Excerpt provided:
UNITED STATES

SECURITIES AND EXCHANGE COMMISSION

WASHINGTON, DC 20549

 

 

FORM 8-K

 

 

CURRENT REPORT

PURSUANT TO SECTION 13 OR 15(D) OF THE

SECURITIES EXCHANGE ACT OF 1934

Date of report (Date of earliest event reported) November 18, 2011

 

 

Commercial Metals Company

(Exact Name of Registrant as Specified in Its Charter)

 

 

Delaware

(State or Other Jurisdiction of Incorporation)

 

1-4304   75-0725338

(Commission

File Number)

 

(IRS Employer

Identification No.)

6565 N. MacArthur Blvd.

Irving, Texas

  75039
(Address of Principal Executive Offices)   (Zip Code)

(214) 689-4300

(Registrant’s Telephone Number, Including Area Code)

Not Applicable

(Former Name or Former Address, if Changed Since Last Report)

 

 

Check the appropriate box below if the Form 8-K filing is intended to simultaneously satisfy the filing obligation of the registrant under any of the following provisions (see General Instruction A.2. below):

 

¨ Written communications pursuant to Rule 425 under the Securities Act (17 CFR 230.425)

 

¨ Soliciting material pursuant to Rule 14a-12 under the Exchange Act (17 CFR 240.14a-12)

 

¨ Pre-commencement communications pursuant to Rule 14d-2(b) under the Exchange Act (17 CFR 240.14d-2(b))

 

¨ Pre-commencement communications pursuant to Rule 13e-4(c) under the Exchange Act (17 CFR 240.13e-4(c))

 

 

 


Item 5.02 Departure of Directors or Certain Officers; Election of Directors; Appointment of Certain Officers; Compensatory Arrangements of Certain Officers.

(b) On November 18, 2011, Murray R. McClean, Chairman of the Board of Directors of Commercial Metals Company (the “Company”), notified the Company of his intent to retire from the Board of Directors effective December 31, 2011. No disagreement between Mr. McClean and the Company led to Mr. McClean’s decision to retire. In accordance with Mr. McClean’s Amended and Restated Employment Agreement, dated May 23, 2011, which was previously filed as Exhibit 10.5 to the Company’s Quarterly Report on Form 10-Q filed on July 8, 2011, Mr. McClean is entitled to certain payments upon his retirement. In connection with Mr. McClean’s retirement, Anthony A. Massaro, currently serving as Lead Director of the Company’s Board of Directors, will assume the role of Chairman of the Board effective January 1, 2012.

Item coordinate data
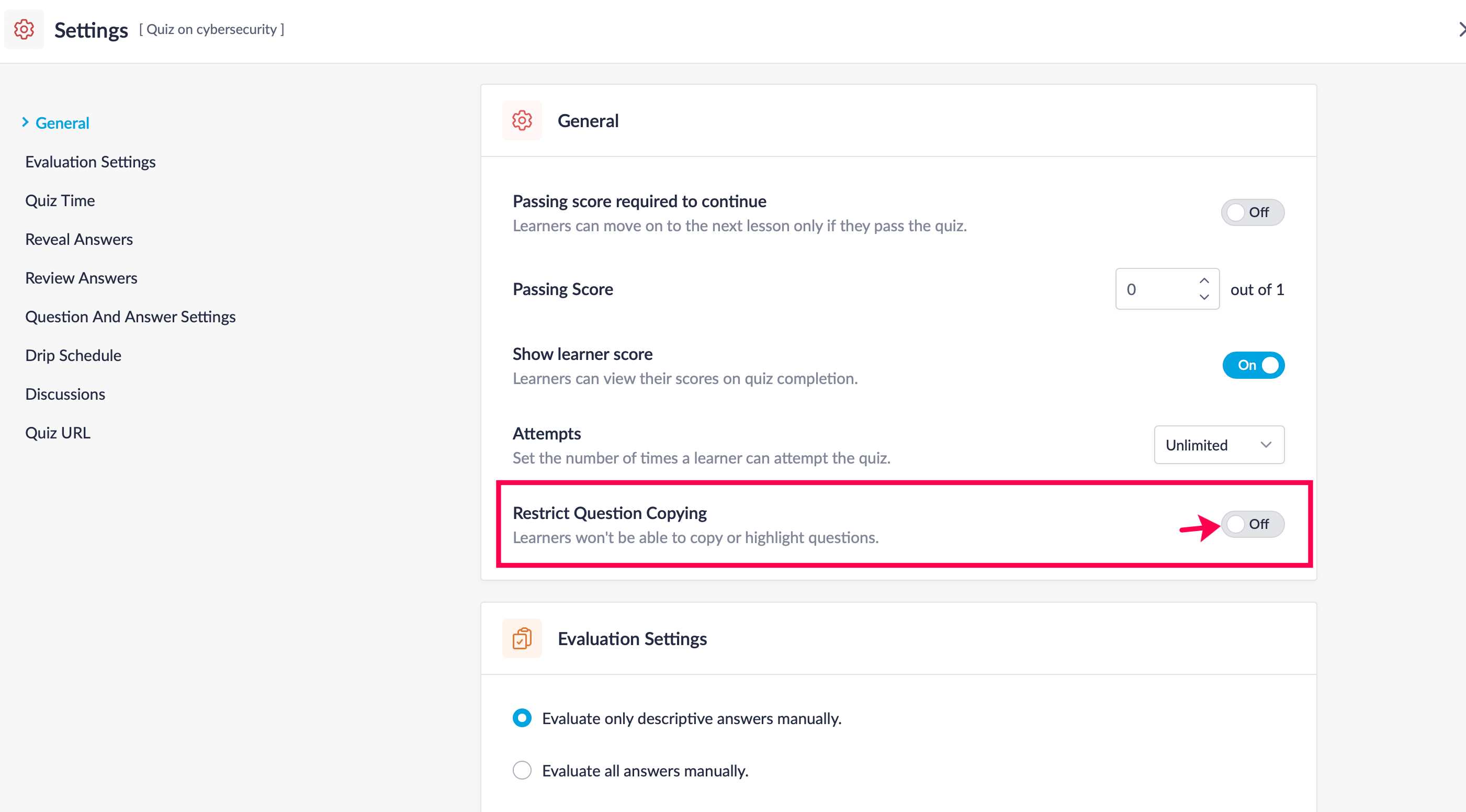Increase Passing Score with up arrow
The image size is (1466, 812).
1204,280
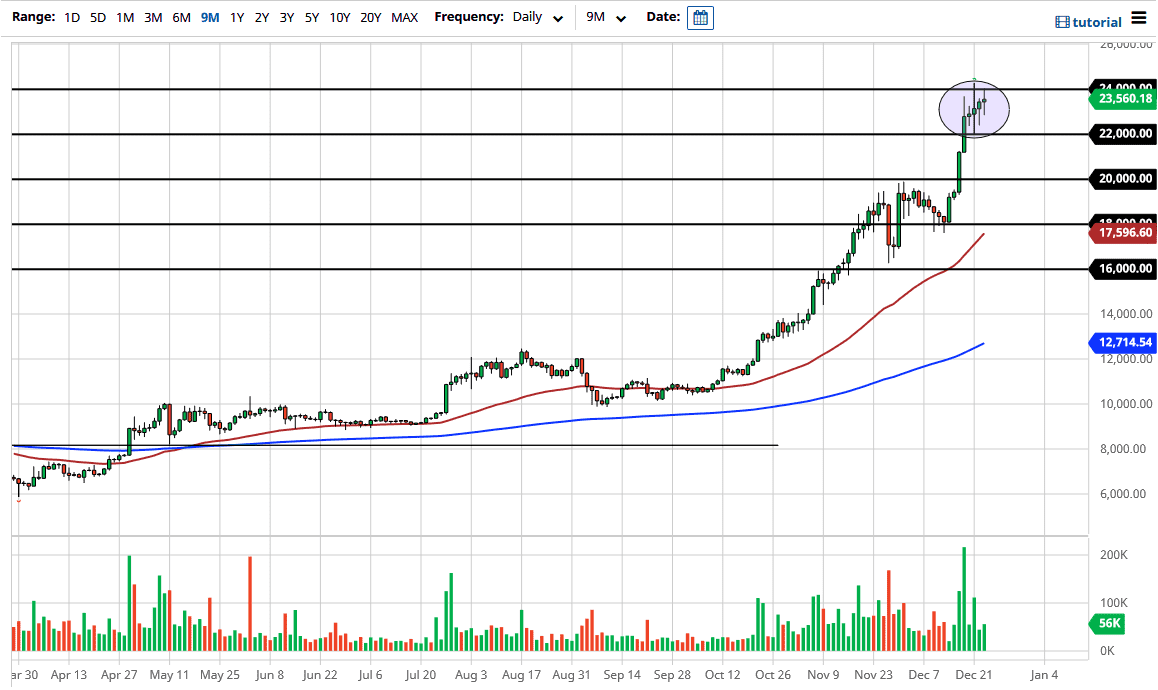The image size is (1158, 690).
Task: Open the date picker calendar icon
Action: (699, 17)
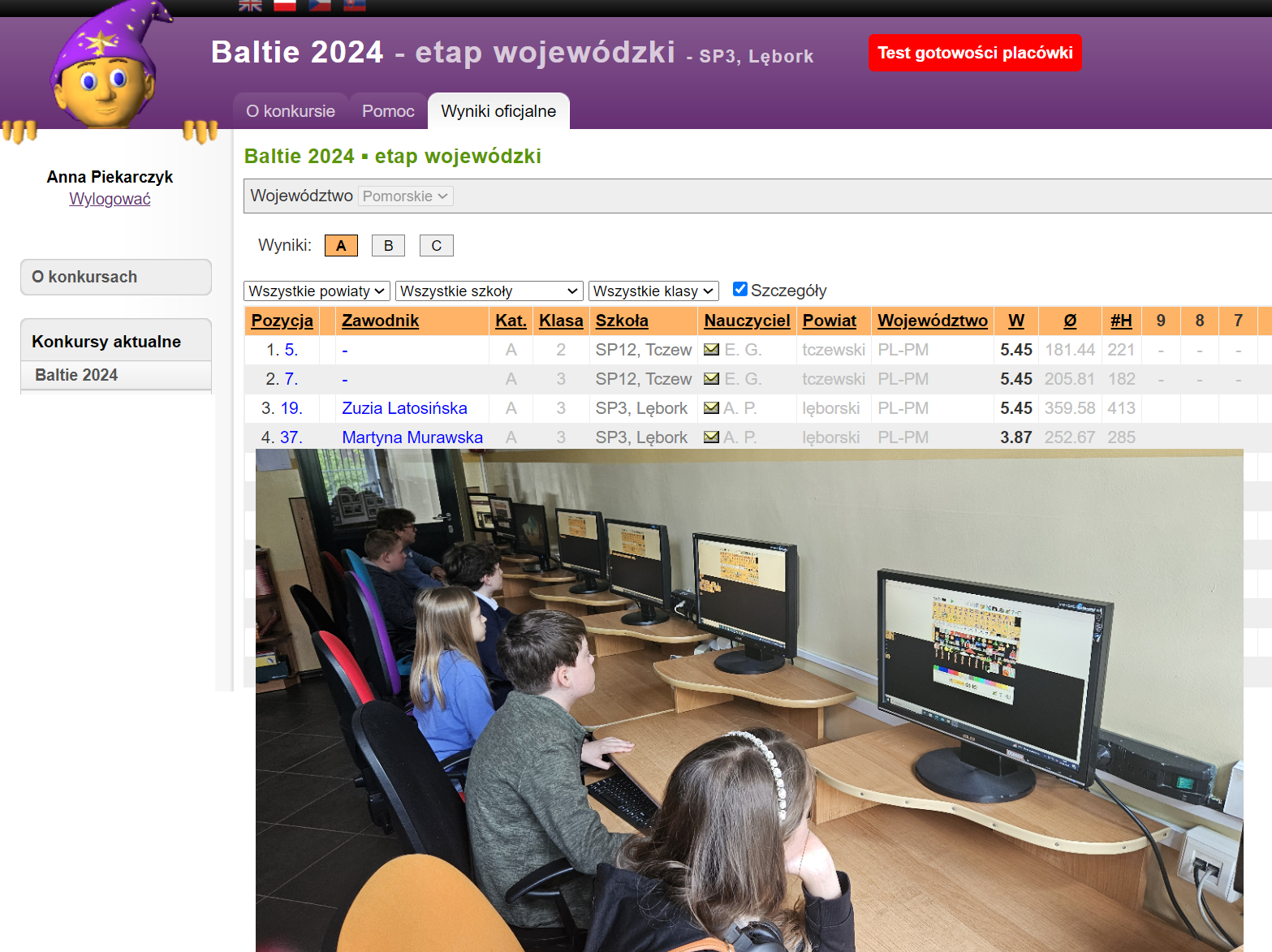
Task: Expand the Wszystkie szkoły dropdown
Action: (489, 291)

What to work on:
(a) Reproduce part of the Form 8-K filing word for word, beginning at the words "Irving, Texas" and stopping after the words "Since Last Report)".
(b) Answer these questions using the Form 8-K filing:
(i) In which state is Commercial Metals Company incorporated?
(ii) What telephone number is given for the registrant?
(iii) Who will become Chairman of the Board effective January 1, 2012?

Answers provided:
(a)
Irving, Texas

  75039
(Address of Principal Executive Offices)   (Zip Code)

(214) 689-4300

(Registrant’s Telephone Number, Including Area Code)

Not Applicable

(Former Name or Former Address, if Changed Since Last Report)

(b)
(i) Delaware
(ii) (214) 689-4300
(iii) Anthony A. Massaro